Take a deep breath. The symphony of sound is going to drive you batcrazy for a while. But there is a fantastic abundance of information in all that sound that you will come to love if you tuff it out. I have seen more than one person prematurely sell his FBS machine because he couldn't (wouldn't?) make the transition from another machine. Despite my telling him that he was going to have a learning curve and begging him to stay with it for 50hours, 1 friend sold his ML and went back to the machine he was comfortable with (and make no mistake, he was Good with that machine).
Get Andy Sabisch's Safari book, of course. As a longtime detectorist, you may not get a lot from it, but you will glean a few nuggets and a-Ha items.
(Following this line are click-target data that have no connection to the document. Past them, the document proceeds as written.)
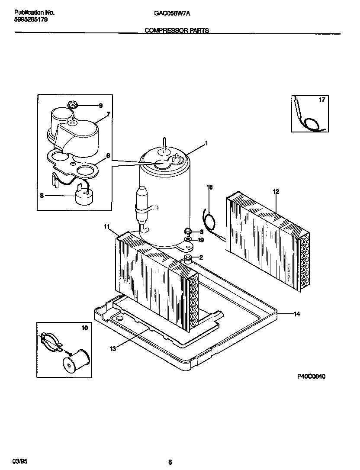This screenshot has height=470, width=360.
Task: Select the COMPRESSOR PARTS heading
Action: [177, 31]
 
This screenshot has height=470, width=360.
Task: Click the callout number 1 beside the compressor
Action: [206, 143]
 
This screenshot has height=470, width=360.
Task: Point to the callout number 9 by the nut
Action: [100, 105]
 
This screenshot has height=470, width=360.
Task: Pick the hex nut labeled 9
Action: [72, 104]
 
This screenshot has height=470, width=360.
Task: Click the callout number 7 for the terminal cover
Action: [108, 115]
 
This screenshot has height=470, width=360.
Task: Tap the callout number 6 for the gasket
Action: [108, 155]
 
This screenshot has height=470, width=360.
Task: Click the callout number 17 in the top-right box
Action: [321, 100]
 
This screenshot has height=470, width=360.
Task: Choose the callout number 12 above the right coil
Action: [276, 191]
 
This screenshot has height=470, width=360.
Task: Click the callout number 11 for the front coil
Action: [107, 226]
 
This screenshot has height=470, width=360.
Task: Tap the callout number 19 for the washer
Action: [200, 240]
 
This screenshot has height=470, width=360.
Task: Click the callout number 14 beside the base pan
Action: [296, 314]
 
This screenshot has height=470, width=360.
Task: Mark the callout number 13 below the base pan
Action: [113, 348]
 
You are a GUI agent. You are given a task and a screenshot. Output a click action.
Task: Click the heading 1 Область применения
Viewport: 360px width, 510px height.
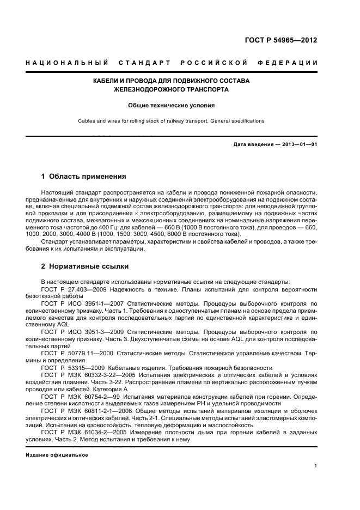[84, 177]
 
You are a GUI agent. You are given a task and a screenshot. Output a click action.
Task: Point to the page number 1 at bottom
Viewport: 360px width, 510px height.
[316, 466]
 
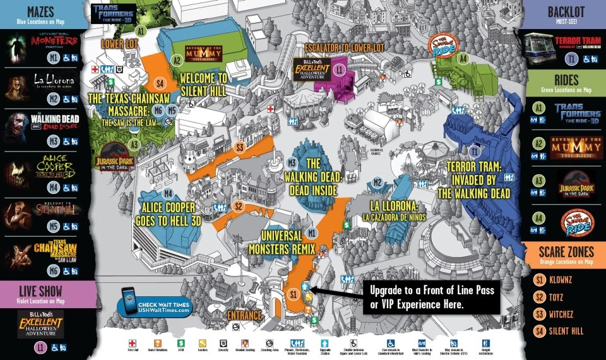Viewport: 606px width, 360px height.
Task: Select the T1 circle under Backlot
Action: (571, 59)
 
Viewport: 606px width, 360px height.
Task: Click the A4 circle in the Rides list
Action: (538, 219)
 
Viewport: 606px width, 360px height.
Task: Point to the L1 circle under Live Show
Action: (41, 347)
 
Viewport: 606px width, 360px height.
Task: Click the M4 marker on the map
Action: (168, 193)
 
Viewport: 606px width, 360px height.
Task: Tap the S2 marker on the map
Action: (239, 206)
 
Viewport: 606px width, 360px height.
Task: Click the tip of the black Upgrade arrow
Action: (311, 291)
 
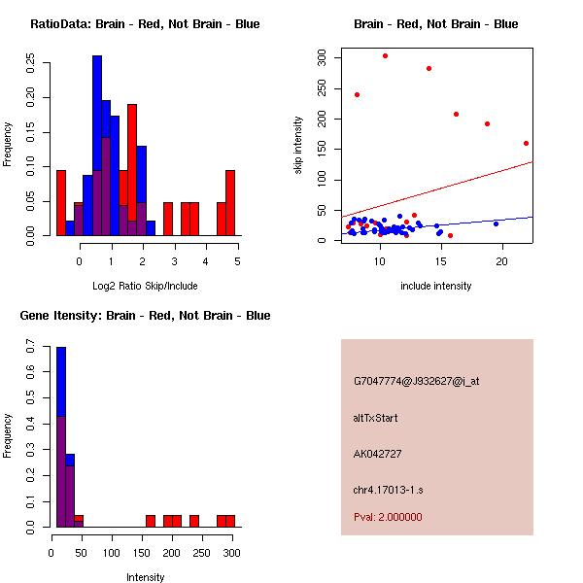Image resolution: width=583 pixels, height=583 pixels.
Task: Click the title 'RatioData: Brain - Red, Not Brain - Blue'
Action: point(145,24)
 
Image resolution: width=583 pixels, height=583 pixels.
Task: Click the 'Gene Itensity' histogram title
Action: point(145,316)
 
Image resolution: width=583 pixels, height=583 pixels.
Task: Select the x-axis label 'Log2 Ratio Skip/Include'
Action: point(144,286)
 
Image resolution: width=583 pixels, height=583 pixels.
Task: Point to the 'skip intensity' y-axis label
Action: point(298,145)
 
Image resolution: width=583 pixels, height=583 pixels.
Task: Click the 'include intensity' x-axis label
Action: point(436,286)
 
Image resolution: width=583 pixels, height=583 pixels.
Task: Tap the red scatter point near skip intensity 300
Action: point(385,56)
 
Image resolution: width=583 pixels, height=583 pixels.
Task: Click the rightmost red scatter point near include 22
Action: point(526,143)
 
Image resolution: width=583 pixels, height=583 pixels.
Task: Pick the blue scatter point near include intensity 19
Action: point(496,223)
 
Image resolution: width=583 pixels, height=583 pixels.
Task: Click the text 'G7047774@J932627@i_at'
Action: point(417,381)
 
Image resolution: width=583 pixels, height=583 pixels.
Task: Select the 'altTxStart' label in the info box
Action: point(376,418)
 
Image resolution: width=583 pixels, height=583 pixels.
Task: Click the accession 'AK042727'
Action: point(378,454)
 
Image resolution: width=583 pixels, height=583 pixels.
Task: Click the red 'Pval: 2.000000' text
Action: point(388,517)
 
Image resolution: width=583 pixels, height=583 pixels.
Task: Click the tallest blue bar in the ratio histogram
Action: point(97,146)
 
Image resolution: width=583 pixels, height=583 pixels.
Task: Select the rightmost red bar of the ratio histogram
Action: point(230,202)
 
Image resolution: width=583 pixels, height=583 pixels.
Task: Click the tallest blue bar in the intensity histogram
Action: point(61,437)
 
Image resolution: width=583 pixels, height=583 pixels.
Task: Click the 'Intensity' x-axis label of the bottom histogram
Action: point(145,577)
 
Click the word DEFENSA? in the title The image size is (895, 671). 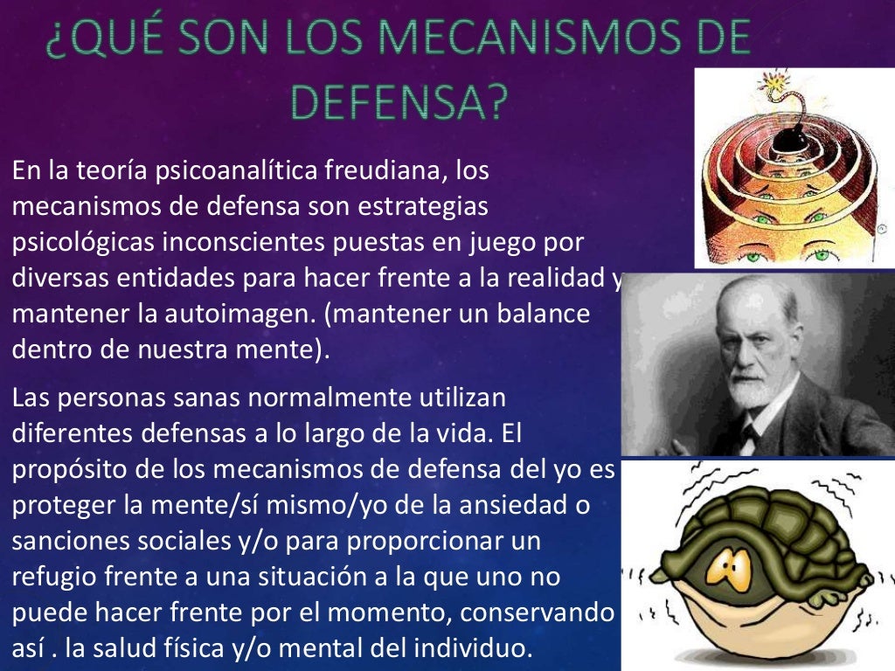pyautogui.click(x=399, y=103)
It took me about 50 hours on my Safari (my first fbs) before something went clik in my brain and my finds went way up and my trash went way down. This despite my having every advantage that the internet said was good for learning a FBS machine (musical experience, decades of detecting, intelligence, good hearing, etc).
Run Auto+3 until you get a feel for the machine; then force manual for whatever you can.
Cross Save and discriminate out the negative #s.
If you are going crazy, black out everything below about 38(depends on your soil) and 12,13,14(nickels). 15, even a jumpy 14-15 is a pulltab. period. Gold rings seem to be 3,6,9 and then from nickels on up depending on alloy.
The biggest thing is Trust Your Machine. Remember, the Safari is making that strange noise for a reason and its your part of the job to figure out why.
Welcome to the FBS Club. Youre gonna love it.